- [What the exercise asks] In the introduction to the books of Samuel, write out the passage from "This is the stuff" up to and including "book for you.", changing "knights" to "warriors".

Document segment start

Today we’re going to start one of the most epic books of the Old Testament, and that’s saying something considering we’ve already had plagues, parting of seas, invasions, and conquering. So what’s the books of Samuel about then?
A mad king. A small shepherd boy who seems unlikely for anything great—takes down an enemy twice his size and then goes on to lead an army against the mad king. A friendship forged with the mad king’s son, in which both risk their lives. The rightful king ascends the thrown and his dynasty will reign forever!
This is the stuff of the stories we still tell: King Arthur, the Lord of the Rings, a hundred different tellings and re-tellings. So if you want kings and knights, loyalty and oaths, romance and violence, heroes and villains, all told with the backdrop of the fate of an entire nation, this is the book for you.

Document segment end
Given data start

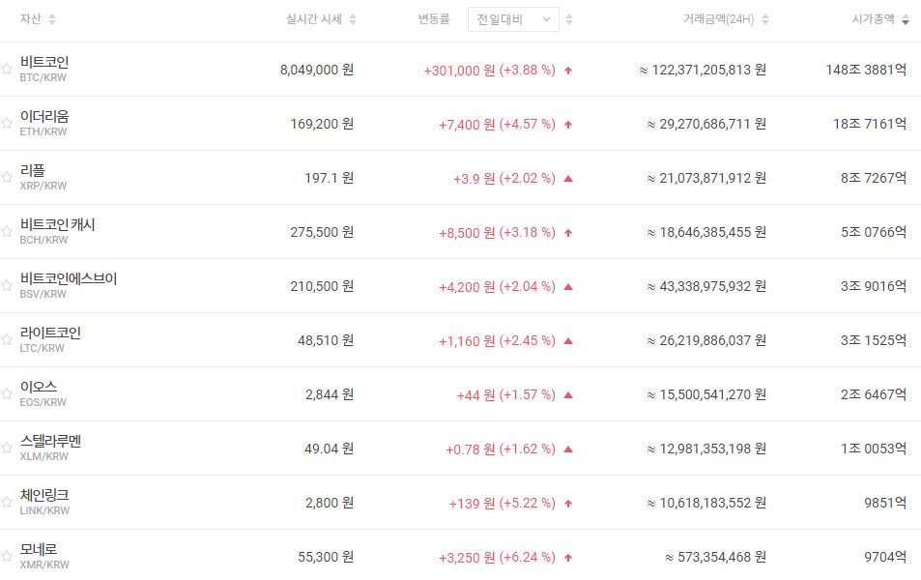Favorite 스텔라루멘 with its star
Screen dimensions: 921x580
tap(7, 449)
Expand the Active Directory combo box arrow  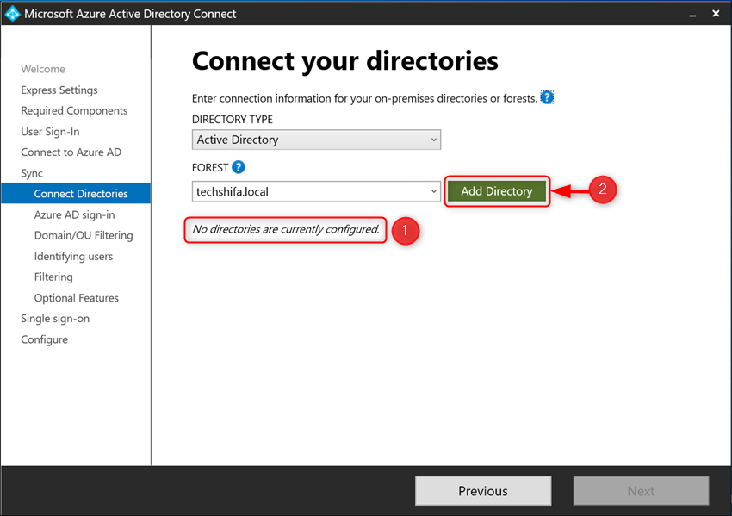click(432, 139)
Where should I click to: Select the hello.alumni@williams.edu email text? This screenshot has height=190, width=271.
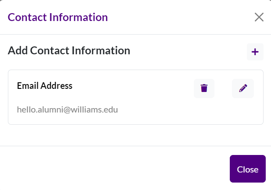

Given data end

- [Answer for this exercise]
This is the stuff of the stories we still tell: King Arthur, the Lord of the Rings, a hundred different tellings and re-tellings. So if you want kings and warriors, loyalty and oaths, romance and violence, heroes and villains, all told with the backdrop of the fate of an entire nation, this is the book for you.